→ **EXCERPTED PASSAGE**
Advice for New Faculty Members

February 11, 2008

Advice for New Faculty Members

I’ve just finished reading a book by Robert Boice entitled, Advice for New Faculty Members. It came heavily recommended, particularly as I’m planning to transition from postdoc to new faculty member soon. The subtitle of the book is Nihil Nimus (loosely, “everything in moderation”) which is about a succinct a summary as one can devise for Boice’s book.

Boice spent years studying new faculty and identified the characteristics which set apart what he calls “quick starters” (only about 5% of all faculty). Unlike most new faculty, these quick starters were able to produce enough proposals and papers in their first 2-3 years to be in fine shape for tenure. The main difference in the two groups is that quick starters are better able to balance conflicting demands and quickly establish productive working (and networking) practices. This book (published in 1999) was written by Boice explicitly to provide practical advice based on his (and others) years of research.

The book is structured around three sections, entitled:

  1. Moderate Work at Teaching (chapters 1-8)
  2. Write in Mindful Ways (chapters 9-18)
  3. Socialize and Serve with Compassion (chapters 19-21)

→ **DATASET ROWS**

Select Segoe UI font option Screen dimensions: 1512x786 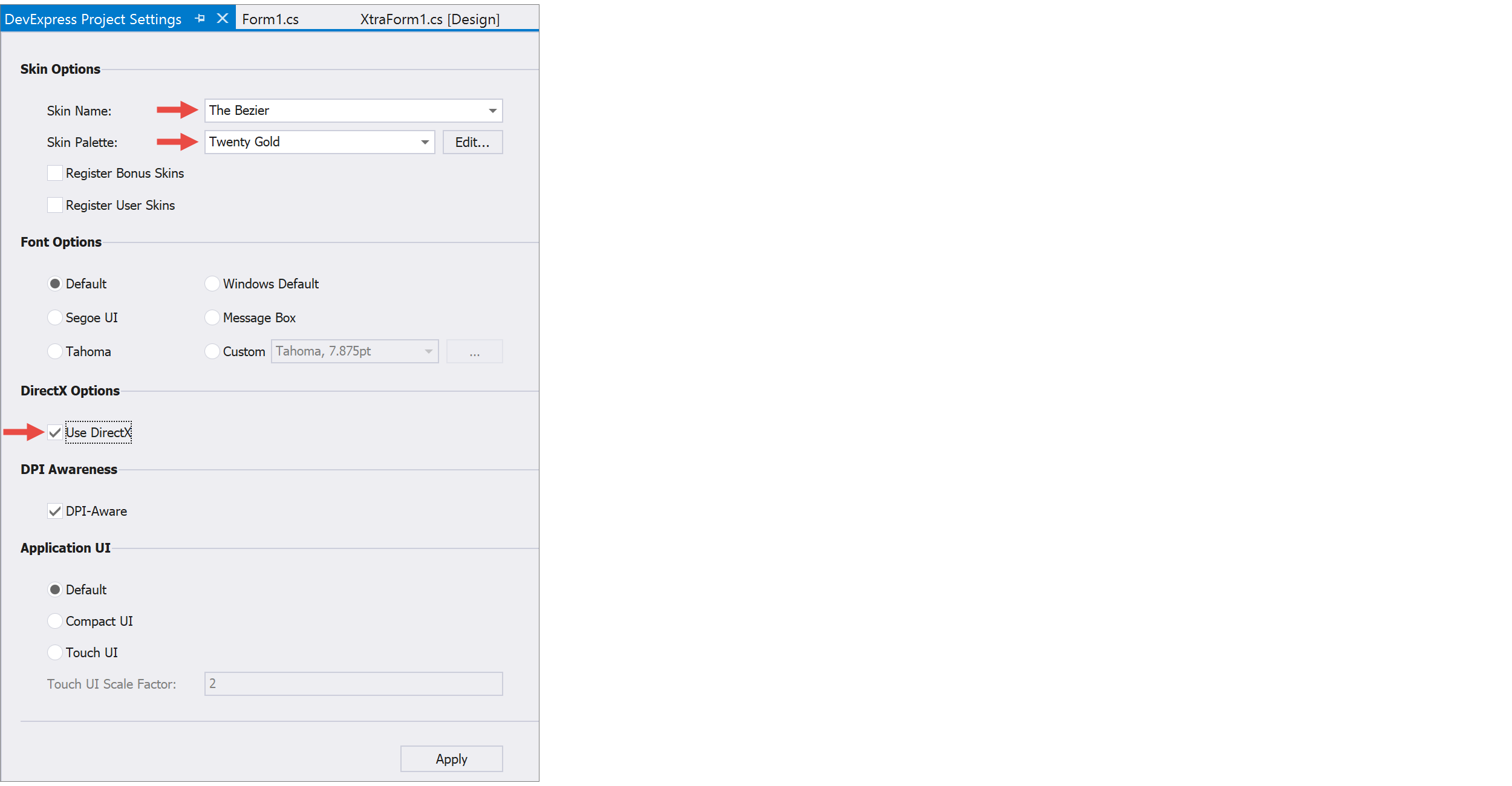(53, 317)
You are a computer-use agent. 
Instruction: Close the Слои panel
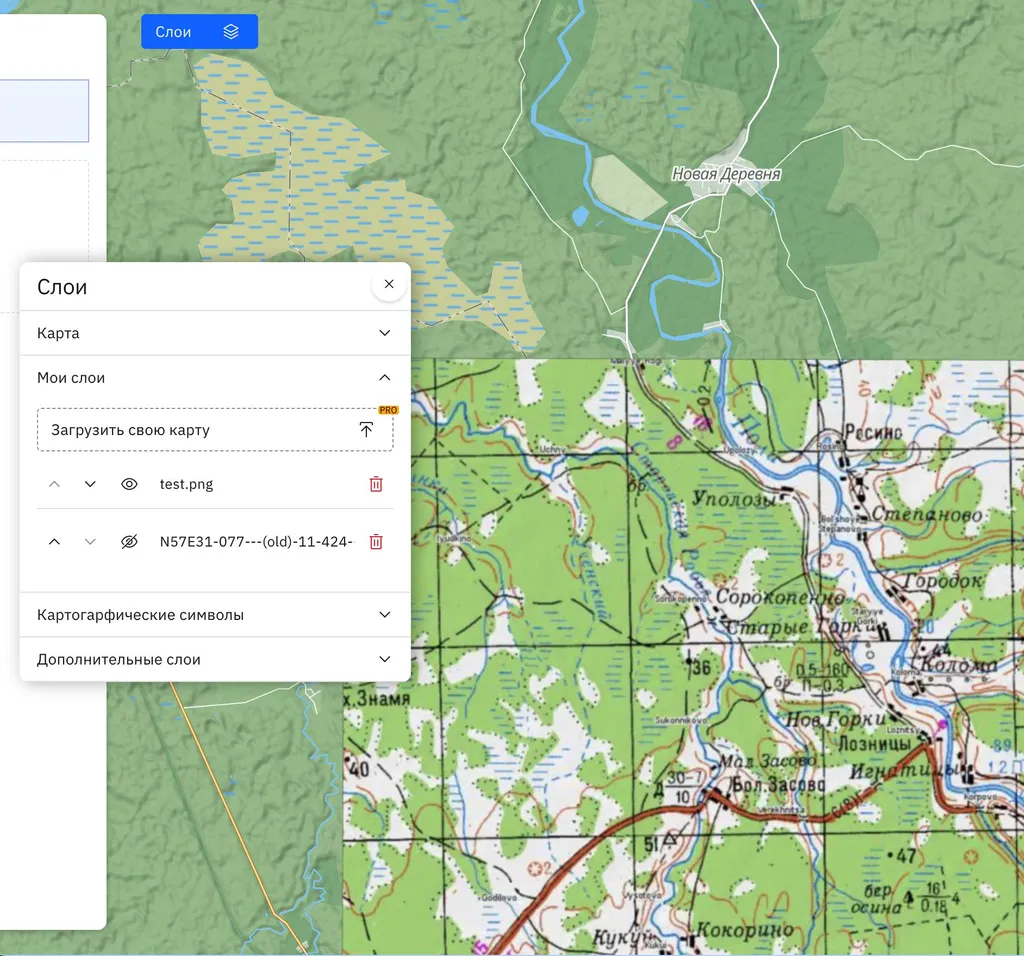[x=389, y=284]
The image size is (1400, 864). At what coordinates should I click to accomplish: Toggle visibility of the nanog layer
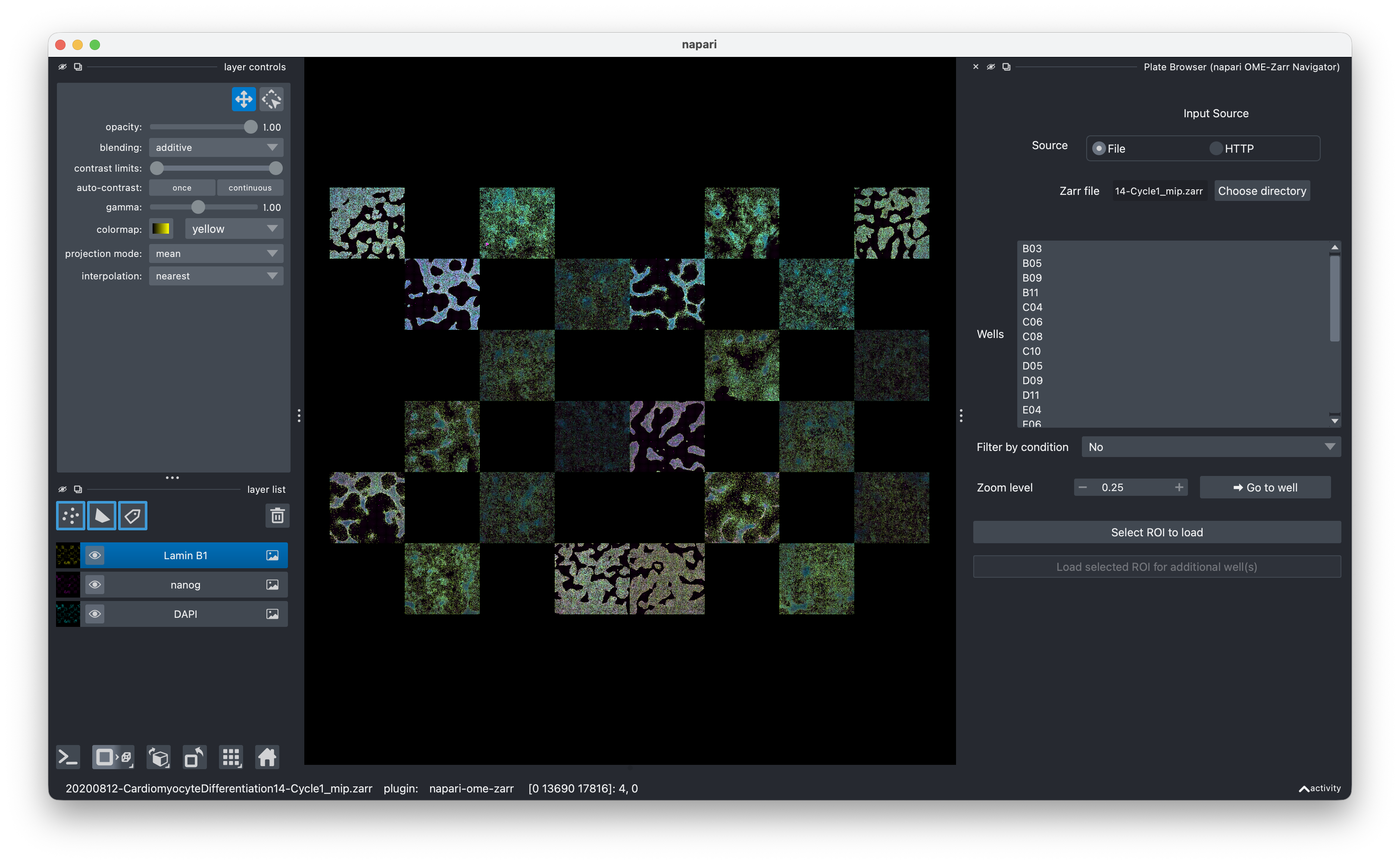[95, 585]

→ **SET EXERCISE**
Carry on the review of Boice's book for new faculty from the point where it stops. The data has nothing to do with what comes next.

→ **RIGHT ANSWER**
covering the three major facets of an academic career. As I’m currently a postdoc, I read the middle section on writing with the most interest. It is also where I think I can begin to apply Boice’s advice immediately. His advice on teaching and faculty service will no doubt be more useful once I’ve got a faculty position. Operationally, on a first read through I took away this grossly simplified set of guidelines:

  • Limit classroom preparation time. (Most new faculty over prepare).
  • Spend 30-60 minutes EVERY workday on scholarly writing.
  • Spend an hour or two a week discussing research (and/or teaching) with colleagues.

The underlying principle to all three sections is working with constancy and moderation, hence he refers to it as the nihil nimus approach. I must admit that fifty pages into the book I was wondering if Boice is a Buddhist (he is) … as there is a clear emphasis on being mindful in all things. In general, his advice is mostly about process rather than product. A good thing, in my opinion, as there are many other sources for product advice (which is also more field specific). The process can be broken down into ten simple steps:

  1. Wait, reflect, and learn — rather than rush, impatiently and impulsively.
  2. Begin early at important tasks, before feeling fully ready.
  3. Work in brief, regular sessions.
  4. Stop in a timely fashion, before diminishing returns.
  5. Balance preliminaries with formal work.
  6. Moderate overattachment and overreaction.
  7. Moderate negative thoughts.
  8. Moderate emotions.
  9. Let others do some of the work.
  10. Limit Wasted Effort.

There were interesting parallels to the advice recently presented at a life coaching workshop I attended. For example, both sources talk extensively about moderating or eliminating negative self talk. They both also discuss moderating emotions and overreactions. Ultimately focusing instead on being proactive, tenacious, and balanced. Finally, Boice’s mindful approach is directly in line with the life coach’s suggestions to author your own life. They nice complemented each other.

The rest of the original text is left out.